In the spring, pairs will disperse to secluded nesting sites in isolated marshes and small lakes.  For most of the summer, they’ll make themselves scarce. 

And then fall arrives…  This particular swan must have acquired its numbered yellow collar in early September; that could even be part of the reason it wouldn’t let me get closer.  Maybe it recognized me.

Since moving to this area, I’ve been fortunate enough to get in on a couple of September swan roundups.  This involves a spotter plane and a dozen or so volunteers in canoes and kayaks.  Sometimes the mix includes a small fishing boat with an outboard; other times the swans’ nesting site is in a marsh too shallow, weedy, or inaccessible for anything but canoes or kayaks.

If we can, we capture all the young swans the pair has raised this year—cygnets, they’re called.  We capture them one at a time, and then later release them simultaneously.  But first, biologists weigh the birds, band them, take a blood sample, and give them a numbered neck collar so they can later be identified from a distance.  Then, after we release the birds, it’s time to load up and head to the next nesting area.  Usually we hit about four different marshes in one long day.

I’ve had to miss the last couple roundups.  I hope I get to join in again next September.  By then the cygnets are nearly grown, but not yet able to fly well.  (In theory, at least.  A few of them can already fly just fine, thank you.)  At this point, they’re already at least half again as large as a Canada goose.

Swan roundups are one of the rare times I can put my canoe racing background to practical use.  It’s also a rare opportunity to help chase down, net, and wrestle with a member of an endangered species—and yet somehow not get in serious trouble with the law.  It’s all in the name of science; we’re doing our part to help trumpeters recover from the brink of extinction.  

By the way…  The best part of all is when we simultaneously release three or four cygnet siblings and watch them flap awkwardly across the surface of the water to rejoin their distraught parents.  And yes, nervous or agitated trumpeter swans do sound like someone blowing on a trumpet.  Someone, that is, who doesn’t know how to play the trumpet very well.

So there’s your Christmas swan story.  And with that…

Merry Christmas, and to all a good, warm night!

Author: alcambronne

Retired photographer, author, and cancer survivor living in northwest Wisconsin.

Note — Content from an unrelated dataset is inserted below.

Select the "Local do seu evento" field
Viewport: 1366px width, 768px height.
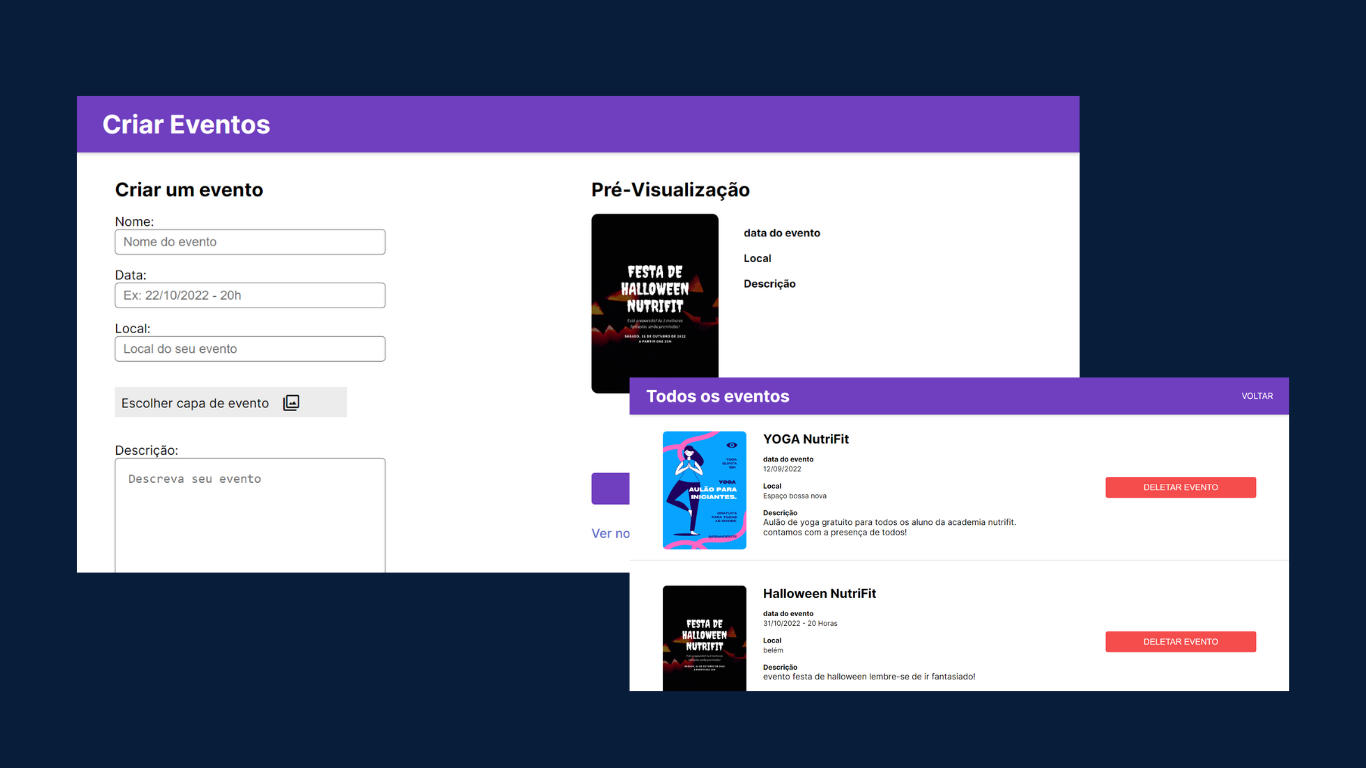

2 thoughts on “Your Christmas Swan”

  1. Hi Al,
    While trumpeters are protected, you can legally hunt tundra swans (with permit) in North Dakota. Tundra swans are smaller than trumpeters but they are still giant birds. They also have a sandhill crane season. I couldn’t imagine hunting a bird that big, but they do it. One of my favorite lakes in Wisconsin is home to quite a few trumpeters. It’s pretty neat to watch those big birds fly over the lake. They almost look like 747s!

  2. As I suggested in the opening to my post, some of our prejudices about what to hunt and what not to hunt may not be totally rational. Still, I have to admit, for me it would feel kind of strange to hunt sandhill cranes.

    I have heard, though, that they’re very tasty. Hence the expression “ribeye from the sky.” And they are indeed big. I talked with one guy who described it as being “like a card table falling out of the sky.”